DiG! is a 2004 documentary film directed by Ondi Timoner, and produced by Ondi Timoner, Vasco Nunes and David Timoner. Compiled from seven years of footage, it contrasts the developing careers of the bands The Dandy Warhols and The Brian Jonestown Massacre and the bands’ respective frontmen Courtney Taylor-Taylor and Anton Newcombe. It won the Documentary Grand Jury Prize at the 2004 Sundance Film Festival. The production company that created DiG! was Interloper Films, LLC.

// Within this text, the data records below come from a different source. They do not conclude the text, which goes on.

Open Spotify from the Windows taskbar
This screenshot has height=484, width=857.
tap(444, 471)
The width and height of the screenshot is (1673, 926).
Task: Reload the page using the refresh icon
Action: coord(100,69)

Newcombe argues that the documentary was unfair in its portrayal of him.[citation needed] On the band’s official website, Brian Jonestown Massacre frontman Anton Newcombe publicly denounced the film as reducing several years of hard work to “at best a series of punch-ups and mishaps taken out of context, and at worst bold faced lies and misrepresentation of fact.” The story leaves one with the impression, by using Courtney as a voice over, that Anton and his band were no longer a band. There was no update regarding Anton at the time of release. [1]

Compiled from 2,000 hours of footage and narrated by Courtney Taylor-Taylor, DiG! follows the underground artist Anton Newcombe, promoting him as one of the more important yet comparatively unnoticed artists of our time.

In 1996, Anton Newcombe and his band, The Brian Jonestown Massacre ? who in a decade independently released 11 albums, 3 recorded in one year ? are hell-bent on staging a revolution in the music industry. They are convinced their friends, The Dandy Warhols, will join them to create a united front. But Anton destroys multiple opportunities for financial success, either because of drugs, or because he does not conform to record labels expectations.

While tracking the unpredictable and intense idealism of Anton Newcombe and his alternately creative and destructive path with The Brian Jonestown Massacre, DiG! also accompanies the more well-adjusted Warhols through their leader Courtney Taylor, as they navigate the corporate sea, trying to maintain their creative edge while starring in large music videos and entertaining crowds in the tens of thousands.

The Dandy Warhols’ and The Brian Jonestown Massacre’s friendship gradually grow further apart as Anton’s destructive nature and insistence on artist independence creates tension between the two bands.